• WORK INSTRUCTION:
Give again exactly the lines that run from the start of the records to the line holding "This screenshot has width=931, height=811.", both ends counted. Do not include the pictures.

• MATERIAL FOR THIS TASK:
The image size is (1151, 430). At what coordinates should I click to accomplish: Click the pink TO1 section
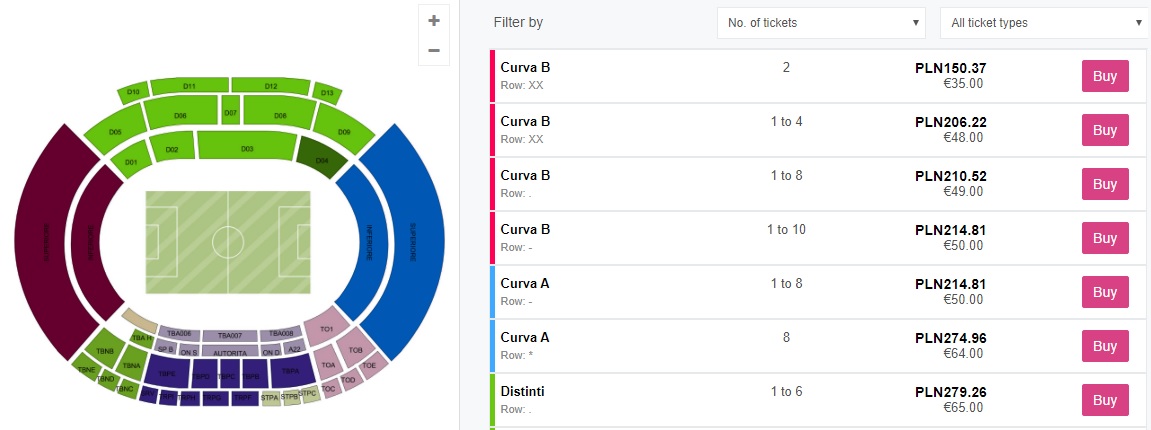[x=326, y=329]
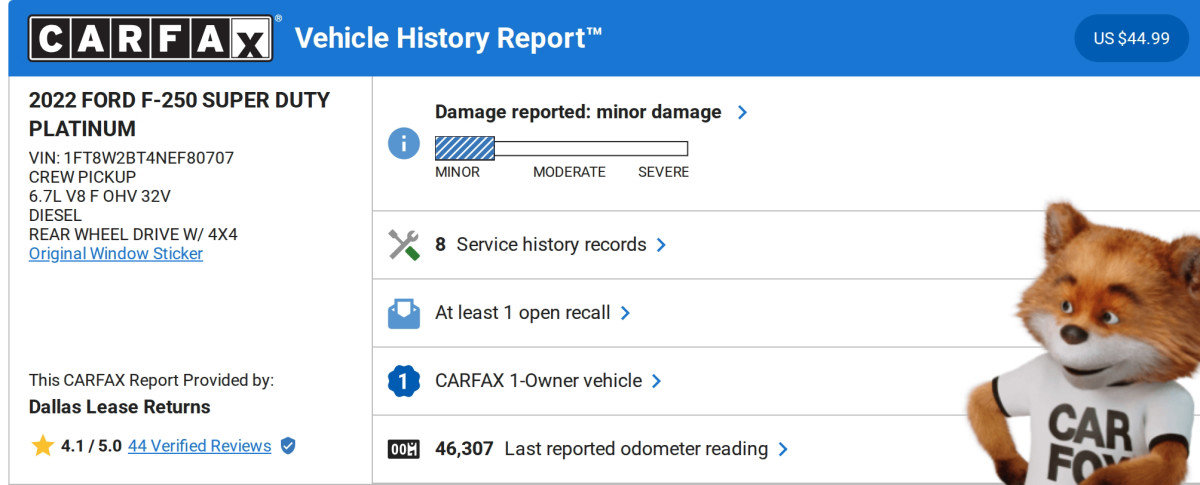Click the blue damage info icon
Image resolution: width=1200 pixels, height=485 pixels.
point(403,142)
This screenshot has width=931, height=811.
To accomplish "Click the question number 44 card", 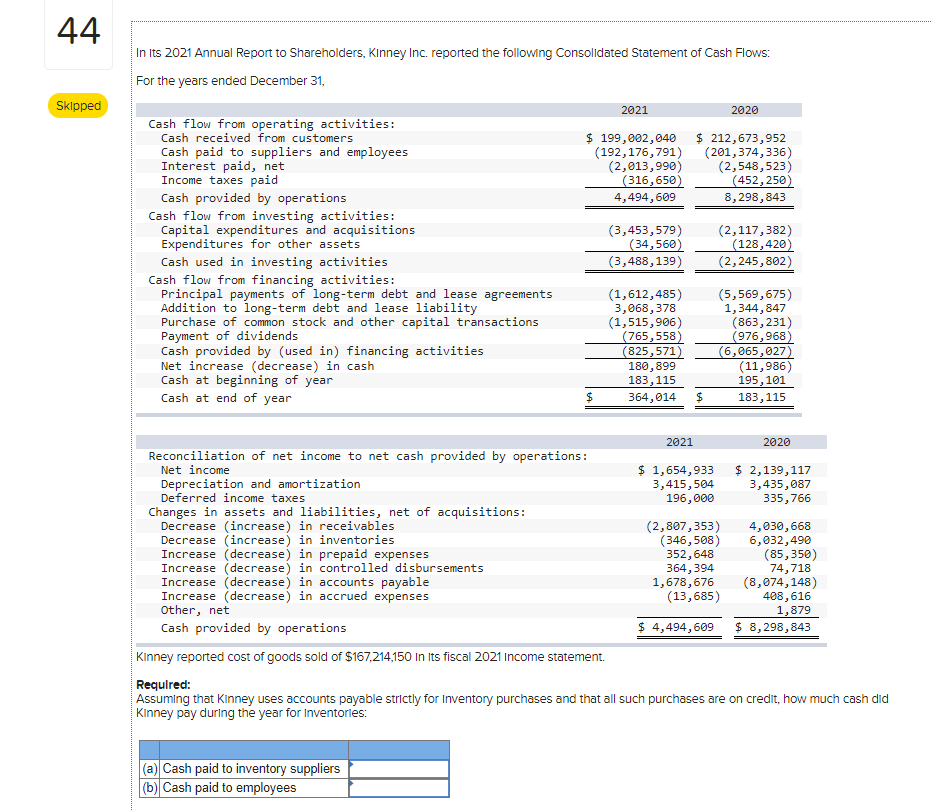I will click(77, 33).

• COMPLETED TASK:
The image size is (1151, 430). At what coordinates should I click to accomplish: Click the pink TO1 section
[x=326, y=329]
Click the blue damage info icon
Image resolution: width=1200 pixels, height=485 pixels.
point(403,142)
This screenshot has width=931, height=811.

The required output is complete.